**Work to complete**.
1: Return, word for word, the part of the essay about cheese between "In weak moments, pondering" and "as soy cheese.", inclusive.
2: In the essay about cheese, how much more cheese did the USDA encourage the pizza chain to add to its pizzas?
3: Continue the essay about cheese, picking up after its final sentence.

Cheese is Bad For Me and I Should Eat a Lot More of It, Says the USDA

Reading a New York Times article on the USDA’s mixed signals about cheese made me think about my own conflicting cheese emotions. The USDA, like a person with the two hemispheres of his brain separated, tells us “Eat less fat—don’t have so much cheese!” and at the same time encouraged Dominoes to boost sales by adding 40 percent more cheese to their pizzas. Apparently, after convincing the American public to lower our fat intake, there’s a surplus of dairy fat. I went through a militant low-fat phase in my teens and twenties, but I have since rebounded, recently serving a French onion soup that made a serious dent in our national dairy fat glut.

In weak moments, pondering the saturated fat I’m eating in dairy products, I consider going vegan. I wouldn’t miss milk too much since I don’t drink it and rarely eat cold cereal; olive oil would do instead of butter most of the time; I’d definitely lose summer weight if I stayed away from ice cream; and I guess I’d learn to live without yogurt or honey. But would life be worthwhile without cheese? I mean real cheese, not the abomination known as soy cheese.

Sorry vegan friends: soy cheese is not cheese any more than are American cheese-flavored slices or Nabisco Handi-Snacks Crackers-n-Cheez. Soy cheese, like other processed cheese-food-products is not even food. I say, either eat cheese or don’t. Why buy a rubbery, vaguely cheese-flavored pretend cheese—filled with partially hydrogenated soybean oil, maltodextrin, potato flakes, guar gum and carrageenan—and then melt that onto your otherwise appetizing food? Maybe those ingredients are not necessarily bad for you, but neither are they food.

Real cheese is generally made out of milk, salt, enzymes, microbes and rennet—a product that I just learned traditionally comes from calves stomachs, so not all cheese is vegetarian. Who knew? Cheese can also be made with vegetable rennet, though.

I didn’t used to love cheese, but that’s because I used to think that American cheese and fat-free cheese were kinds of cheeses. Once I let go of those notions, I discovered the sinful pleasures of crumbly sharp cheddar, stinky blue cheeses that smell like feet, mild manchego and fresh mozzerella, which could not be mistaken for a bouncy ball. I still don’t like Swiss cheese, but Gruyere melted over French onion soup is transcendent—and must amply cover the entire surface of the soup bowl, preferably spilling over the edge. I went to Bed Bath and Beyond to buy crocks for my French onion soup but all I found were white ones (not the traditional brown ones in my memory) with a photo on front that was a deal breaker: a light sprinkle of cheese topped the French onion soup. Heresy!

**Information supplied**.

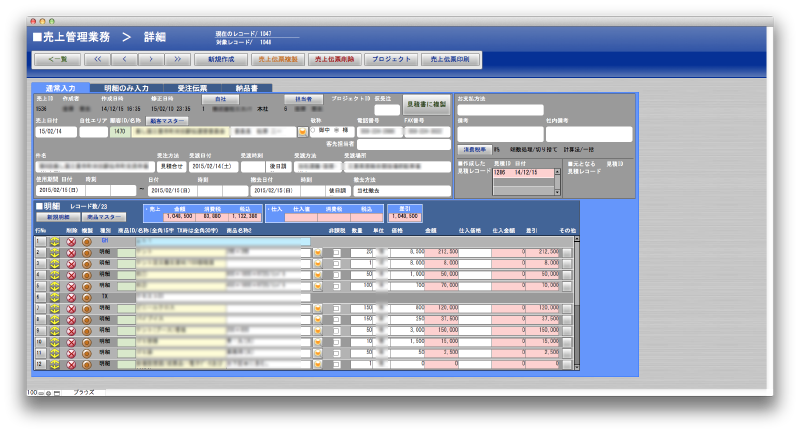800x433 pixels.
Task: Open the customer name dropdown beside 敬称
Action: 303,131
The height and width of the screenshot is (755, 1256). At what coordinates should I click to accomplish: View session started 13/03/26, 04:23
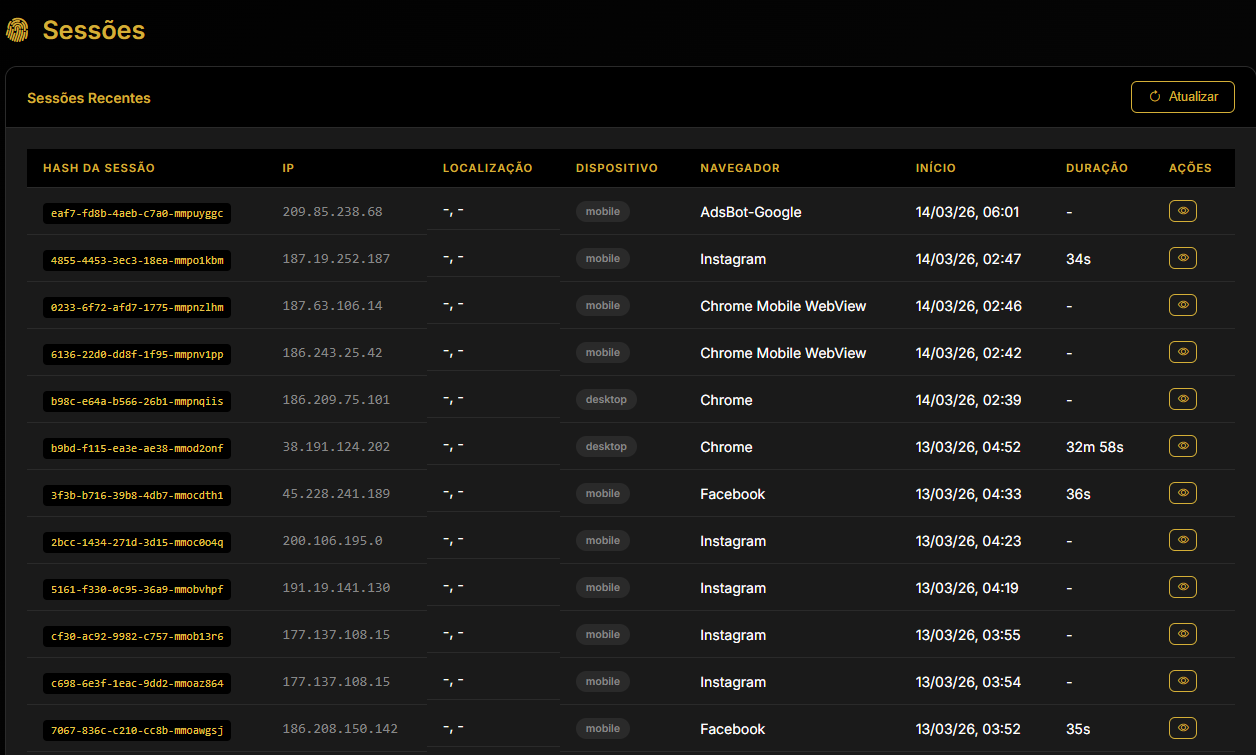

**Outputs in order**.
1:
In weak moments, pondering the saturated fat I’m eating in dairy products, I consider going vegan. I wouldn’t miss milk too much since I don’t drink it and rarely eat cold cereal; olive oil would do instead of butter most of the time; I’d definitely lose summer weight if I stayed away from ice cream; and I guess I’d learn to live without yogurt or honey. But would life be worthwhile without cheese? I mean real cheese, not the abomination known as soy cheese.

2: 40 percent more cheese.

3:
The French know what they’re talking about when it comes to cheese. There’s a great scene in the PBS documentary “The Persuaders” when marketing expert Clotaire Rapaille discusses the difference between French and American attitudes towards cheese:

“I know that in America the cheese is dead, which means is pasteurized, which means legally dead and scientifically dead, and we don’t want any cheese that is alive, then I have to put that up front. I have to say this cheese is safe, is pasteurized, is wrapped up in plastic. I know that plastic is a body bag. You can put it in the fridge. I know the fridge is the morgue; that’s where you put the dead bodies. And so once you know that, this is the way you market cheese in America.”

A French company had trouble marketing cheese in America because they could not understand that for germaphobic Americans, safety was more important than taste.

I’d like to lean towards the French side here, because I see our obsession with sterile food as ridiculous and takes away from flavor and enjoyment. But then I stick the cheese into a Ziploc bag in the frig because I’m afraid of mold. I’ve been known to throw out gorgonzola when it gets too blue. Maybe that’s normal. Rapaille says that more French die from cheese than Americans; it’s a question of priorities.

That could apply to cheese eating in general. In 2003, the French consumed 24 kg of cheese per capita, while Americans trailed at 15 kg per person, according to a post on Ranking America (data from the Food and Agricultural Organization of the United Nations). And the French are certainly not fatter nor more afflicted by coronary disease.

So I’m not becoming a vegan and I’m not stopping the cheese habit. In fact, there’s some aged cheddar in the frig calling my name.